I think deep down we all want our parents to say "I love you. I am proud of you. Thank you for helping me." And sometimes we just don't get that. It is really hard to come to terms with.
Take your time and keep talking it out. Asking these questions is part of your grief journey.
Thinking of you.
The OP says that from her sixteenth to her eighteenth birthday, her mother "held it over her head" that the OP would be moving out on her eighteenth birthday. So she complains both that her mother maintained this constant threat during formative years, and that her mother gave her two weeks in which to make a "frantic effort" to find somewhere else to live. Well, constant background threat or short notice, neither terribly maternal I agree. But she can't have it both ways.
We then have thirty years of constant demands for attention and stubborn refusal to consider structured professional support. Thirty years and still no boundaries, no strategies?
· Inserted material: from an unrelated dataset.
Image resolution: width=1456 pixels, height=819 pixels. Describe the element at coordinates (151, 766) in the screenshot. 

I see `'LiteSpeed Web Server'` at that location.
We then have one therapist after another, none helpful, and finally an appeal to us for a solution that nobody has yet thought of. Since when, the OP has not come back. Seems we didn't help either.
She never could make her mother different from what she really was, and she never will be able to change what has happened. The only possible solution must lie in herself, and how she responds to her world. Would it be surprising if what she's looking for is certainty and security, from someone or something who is *supposed* to provide it? But her reality is that she has to stop wishing people had been as they ought to have been, and create her own certainties instead. I suspect she's always been looking in the wrong places.
A friend of mine of the Satsang faith told me that by continuing to care for her during all these years of abuse is wiping out bad karma that I may have had from a past life. (interesting) He told me to look upon her patiently and see the improvement in me! Does this help when she's belittling me? Not right then, but later, away from her venom, I can see that I am learning patience.
Another friend told me that when I go to bed say the Lord's prayer and focus on the "forgive us our trespasses, as we forgive those who trespass against us" passage. After that, to put your own life in perspective, list to yourself those persons and things for which you are grateful. You mother may or may not be among them...and that is OK. For me, this has helped me most. I sleep better after a prayer and this self-reminder of the good things in my life.
Forgive yourself first....
The forgiveness piffle is perpetuated by the bible crowd. You've gone through enough. Don't let outside forces tell you how to feel or think. Funny you never hear them urging abusers to change their ways or compensate for their damages.
Go ahead and feel your anger and other feelings without guilt. With time and distance the negative feelings will recede and you will feel better.
There are some people that IMO don't deserve forgiveness and IMO a person that mentally abuses their child does not deserve forgivess.
Our society loves to invalidate a person's feelings by pushing forgiveness.
Focus on yourself and be good to you, you did more for your mom than she deserved, this shows you have a good heart.